Un Asilomar de l’Intelligence Artificielle ?
Ce n’est pas la première fois qu’Elon Musk interpelle sur les dangers de l’IA. En 2015, plus de 1000 experts avaient signé une lettre pour tirer la sonnette d’alarme sur les armes autonomes. A ses côtés ont trouvait des figures tels que Noam Chomsky ou encore Stephen Hawking… c’est à cette même époque également que Google avait abandonné son Projet Maven …
Mais pour essayer de comprendre la philosophie de l’initiative, il est utile de prendre davantage de recul. C’est assez rare, mais il existe d’autres précédents dans l’histoire du progrès technologique où des experts appellent à s’auto-limiter, ce fut le cas notamment à la conférence d’Asilomar en 1975. En juillet 1974 le biochimiste Paul Berg a pris la tête d’un groupe d’éminents biologistes moléculaires pour écrire un appel dans le journal Science. Le groupe y rappelait qu’étant donné le potentiel destructif des travaux entrepris par le génie génétique, il était nécessaire de faire une pause, jusqu’à ce qu’on réfléchisse vraiment à l’ensemble des implications, démarche qui a donné lieu à un moratoire signé à Asilomar en Californie. L’historien des sciences Robert Bud a souligné que « les contributions historiques d’Asilomar étaient un appel sans précédent pour une pause dans le domaine de la recherche jusqu’à ce que celle-ci soit régulée de telle manière que le public n’ait pas besoin d’être anxieux, et cela a, en effet, conduit à un moratoire de 16 mois jusqu’à ce que les directives du NIH soient valables au milieu de 1976 » (1). A l’époque on a commencé à s’interroger sur la notion de risque-bénéfice et la possibilité de faire certaines expérimentations au sein d’un laboratoire. Notons que c’est à la même époque que sont apparus les premiers contestataires des biotechnologies.
De la même que l’appel d’Asilomar n’a pas empêché le développement des biotechs, on peut en déduire que l’appel à un moratoire sur les LLM (Large Language Models) s’il est suivi d’effet, n’empêchera pas le développement de ces derniers à plus long terme. Ce genre de moment peut être salutaire pour soulever certaines questions si on sait se garder d’un travers alarmiste. En effet, si le parallèle est respecté sachant que les mêmes causes produisent les mêmes effets, cela pourrait causer l’apparition de mouvements contestataires de l’IA, de la même manière que certains mouvements anti-biotechnologies ont vu le jour à Asilomar notamment avec un militant de première heure telle que Jérémy Rifkin, encore étudiant à l’époque.

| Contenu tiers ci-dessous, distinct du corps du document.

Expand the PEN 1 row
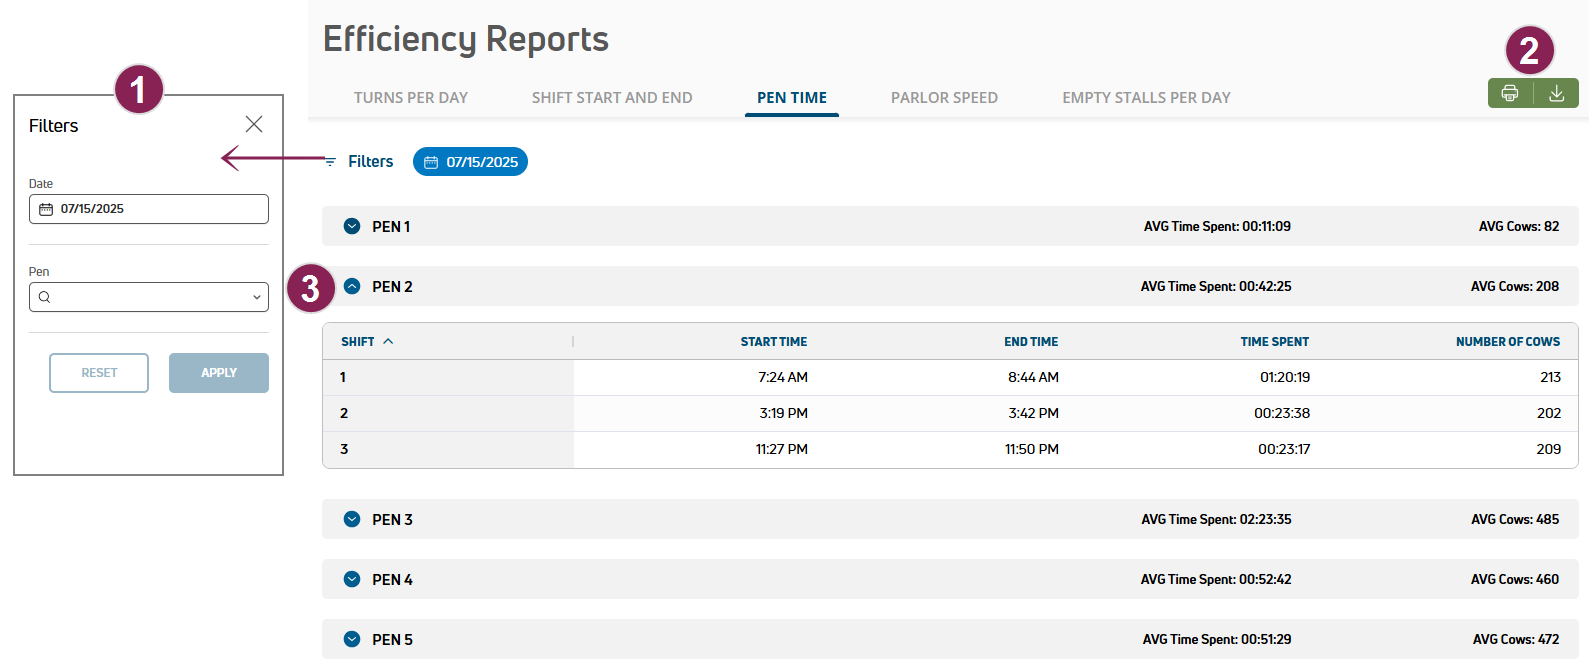Screen dimensions: 1589x667 click(x=352, y=227)
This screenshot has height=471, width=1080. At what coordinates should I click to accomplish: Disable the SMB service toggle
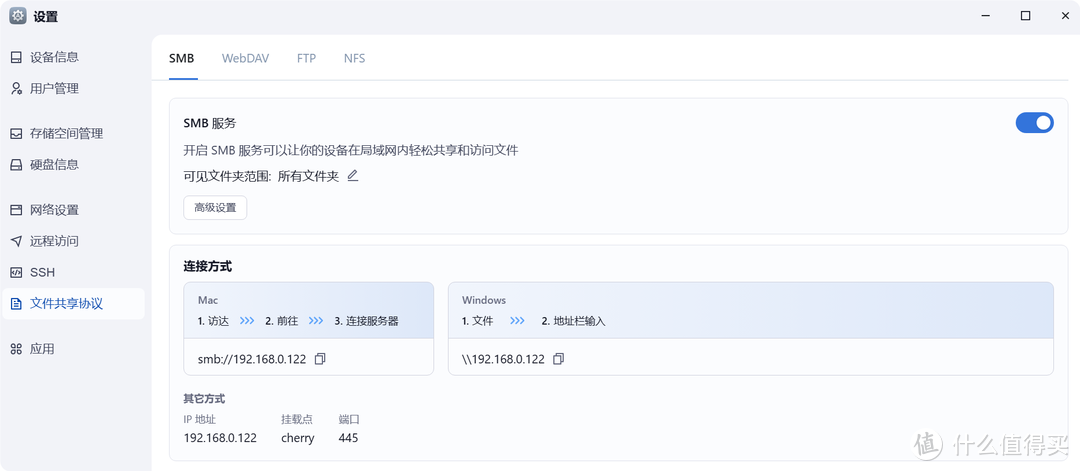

Chasser les fantasmes et poser les vraies questions
Les protagonistes de l’IA devraient davantage se pencher sur le cas des biotechnologies car les similitudes sont nombreuses comme nous l’avions montré jadis en nous appuyant sur les réflexions de la notion d’objet technique de Gilbert Simondon (2) … Cette peur n’est pas celle d’une trop grande maitrise, mais bien d’une perte de contrôle de l’objet technique que partage en commun les biotechnologies et l’IA. Ce moratoire pourrait être utile également si on commençait par réfléchir sur le type d’objet technique que constituent les LLM. Aussi si on veut arrêter de fantasmer on peut regarder la conférence de Luc Julia (3), l’inventeur de Siri et l’un des meilleur expert en matière d’intelligence artificielle francophone dans laquelle il explique pourquoi quelque chose tel que l’intelligence artificielle n’existe pas « There is no such thing as Artificial Intelligence »… Dans cette conférence l’expert tue dans l’oeuf le fantasme d’une IA « conscience autonome et surpassant l’homme » propagée par Hollywood et les médias. A propos de ce sujet, comme nous aimons le rappeler, il est paradoxal que les mêmes qui appliquent spontanément un modèle mécaniste à l’homme en affirmant qu’il est totalement déterminé (4), sont également ceux qui croient volontiers à l’avènement d’une IA autonome, sorte de conscience qui pourrait se libérer de son créateur….
Une fois le fantasme dissipé donc, on ne peut s’empêcher de lister les risques présentés par l’IA. C’est ce qu’a fait Marc Rameaux, notre expert du sujet auteur de nombreuses analyses dans nos colonnes, dans une interview qu’il nous a consacrée. L’un des principaux risques étant selon lui : « La prétention à l’objectivité de la production par une machine peut amener l’humain à démissionner de la responsabilité de ses décisions, s’en remettant à cet oracle de Delphes 3.0. » ; à cela s’ajoute des craintes qui refont surface : « chaos semé dans le milieu scolaire, affaiblissement des capacités cognitives humaines si elles se reposent trop sur ce type d’outil, menaces sur l’emploi de nombreuses professions. » On recommande la lecture de cette longue interview pour se faire une idée exhaustive du sujet, ainsi que le texte complémentaire sur les test qu’il a imaginés pour mettre à l’épreuve GPT.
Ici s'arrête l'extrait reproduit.